Docklands Station is a terminus railway station serving the Dublin Docklands area in Ireland. It is owned and operated by Iarnród Éireann and was part of the Irish Government’s Transport 21 initiative.
The station is one of three termini for the Western Commuter service run by Iarnród Éireann, the others being Dublin Connolly and Dublin Pearse.
The station was officially opened for commuter services by then Taoiseach Bertie Ahern at a temporary location on Sheriff Street in the North Wall area of Dublin’s Northside on 12 March 2007, construction groundbreaking having taken place on 9 March 2006 with Transport Minister Martin Cullen. It is the first new heavy rail station in Dublin city centre since Grand Canal Dock opened in 2001. It was required because the nearby Connolly Station had reached capacity and could not support additional commuter services to County Meath.
However, in March 2008, it was reported that the transport minister, Noel Dempsey, would allow CIÉ to seek new planning permission to keep the station on a permanent basis as a terminus for services from Maynooth and Navan following his decision to allow the Railway Procurement Agency to use Broadstone Station for extensions to the Luas.
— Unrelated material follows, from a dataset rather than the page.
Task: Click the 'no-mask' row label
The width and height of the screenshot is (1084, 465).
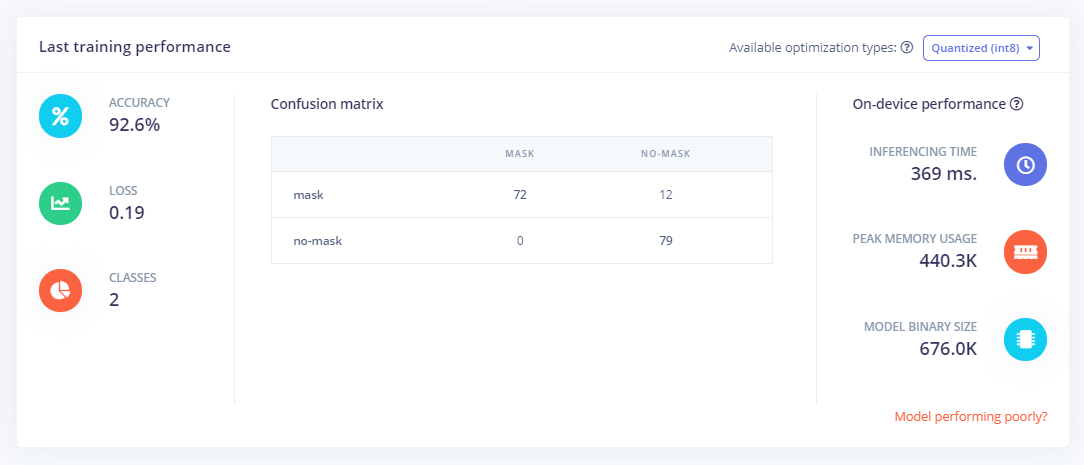Action: [x=317, y=241]
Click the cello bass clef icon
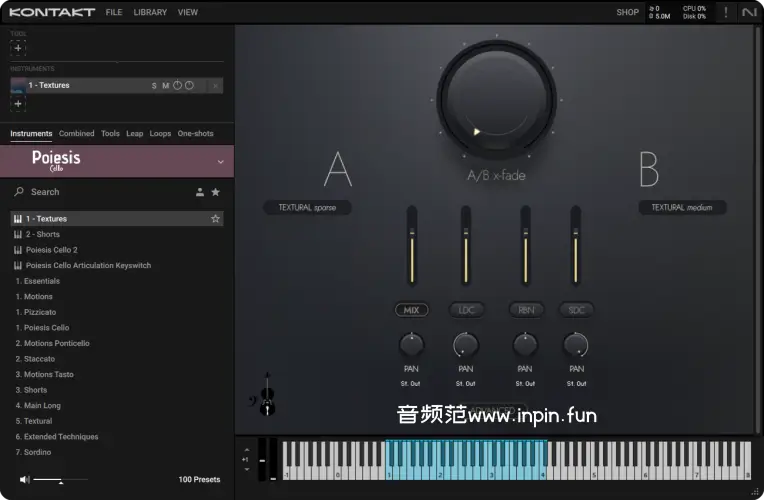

The one thing that you need to know should you ever visit Dublin is that everything has a history or a background story but the associated problem, that may catch you by surprise, is that everyone will tell you a different story and different versions every time they meet you.
When I first photographed this bridge, many years ago, a self appointed local historian explained to me that the lifting bridge was built by Earl Spencer the paternal grandfather of Diana Spencer. The problem with stories such as this is that the facts may be “alternative” but they are often, to some extent, true so they should be dismissed with further research or investigation. I did, however, have problems with the story for the following reasons.
[1] Spencer Dock was originally known as the Royal Canal Docks [2] Diana’s Grand Father or his father had no connection with Ireland. [3] The bridge appears to have an electric motor dating from the 1940s or 1950s
Anyway I decided to check a history of the docklands published by Turtle Bunbury [by the way the book features one of my photographs] and I came across the following: “The new dock was a work of ‘entirely private enterprise’ and cost £58,000. On the beautiful afternoon of 15th April 1873, (Sir) Ralph Cusack, Chairman of the MGWR, opened the new dock and formally named it Spencer after the Lord Lieutenant, Earl Spencer, great-great grandfather of Diana, Princess of Wales.”
So there was some basis to the local historian’s claim however the bridge associated with the development was at the time described as “an ingenious hydraulic bridge” and it was the work of the railway’s engineer Mr Price. The bridge in my photographs does not really match the description above.
The available information is confusing. The bridge in my photographs appears to be referred to as the Sheriff Street Lifting Bridge but also as the Sheriff Street Spencer Drawbridge but it was built in 1941 as a replacement for an older swivel bridge dating from 1873.
Just before I published my original photographs I came across this “However, on 17 October 1941 the Irish Times reported on the opening of the new Sheriff Street drawbridge, which had cost £18,000; it was a structure unique of its kind in these islands.
Anyway I like the bridge and I keep hoping that it might be restored.